Actually if you want the neck’s position to remain the same distance from the bridge you would have to add material back to the vertical heel surface in the pocket rather than route it out more. Since the neck pocket is already routed this is obviously not feasible. I wouldn’t worry about it at all, seeing as how using a shim would create the same small gap anyway.
 
Actually if you want the neck’s position to remain the same distance from the bridge you would have to add material back to the vertical heel surface in the pocket rather than route it out more. Since the neck pocket is already routed this is obviously not feasible. I wouldn’t worry about it at all, seeing as how using a shim would create the same small gap anyway.

You would not change the distance by any practical amount, if as I mentioned earlier, the top of the pocket would not be routed at the back. You would have this | versus that \ (exaggerated angle) at the centreline looked at from the side, where the top of each of those lines as a point of rotation of angle is in the same place along the scale length. If the angle changed from the bottom of the line as the rotation point rather than the top then you would end up with a situation as described.

As the OP is building a body with a TOM bridge, the thing to do would be to get the neck pocket and neck fitted first and then determine the exact bridge position in any case.

Another approach would be to not have the back of the pocket at a right-angle to the bottom of the pocket, but to put an angle also on the back of the neck so it matches the pocket. No idea if the OP is making the neck or not.
 
I am using an Hombre neck from Warmoth. The body is a hippy sandwich of bubinga and maple, using a template. I fitted the neck and determined the bridge position, and used that to calculate my desired angle of 2.3*, and was going to use shims until I thought "or, I can just rout this", which started my brain down this rabbit hole. :ROFLMAO: Basically, I have the black lines in this sketch (angles exaggerated), and my question was how to get the red lines, which I think @stratamania and others have answered and I have the information I need. I'll do this tomorrow and report back!

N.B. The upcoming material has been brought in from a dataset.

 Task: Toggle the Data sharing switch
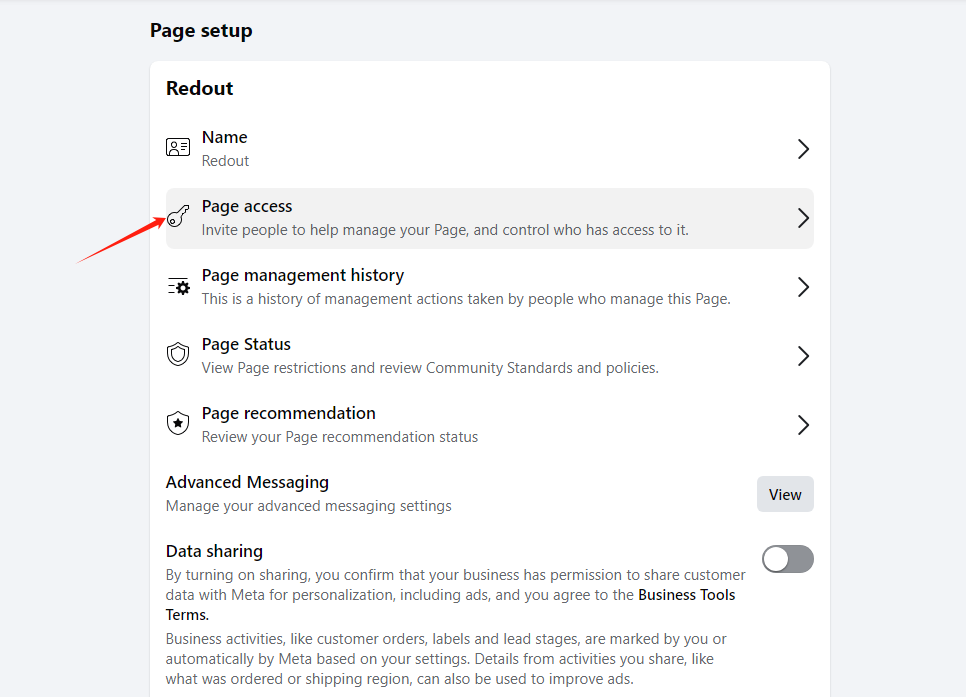click(787, 559)
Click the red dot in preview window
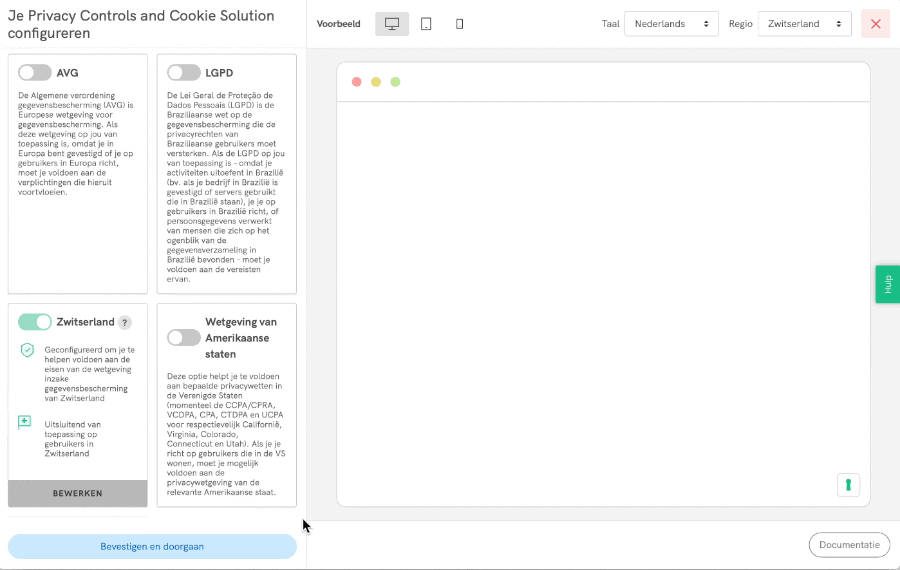This screenshot has width=900, height=570. [x=357, y=82]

Thanks to everyone on this thread for jumping in and helping me visualize my way through this! 🍻

1696594791484.png
 
Another thing to bear in mind is that the top of the body does not necessarily need to be flat. You could also create a desired angle at the top of the body first and then rout the pocket into that.
 
Just an update - after really looking this over closely and considering all that has been discussed here, I have decided to leave it alone for now and picked up an assortment of Stewmac shims to get the angle dialed in.

I was all lined up and ready to get routing, but that nagging voice kept insisting this was a golden opportunity to f*** something up needlessly. I should listen to that voice more often.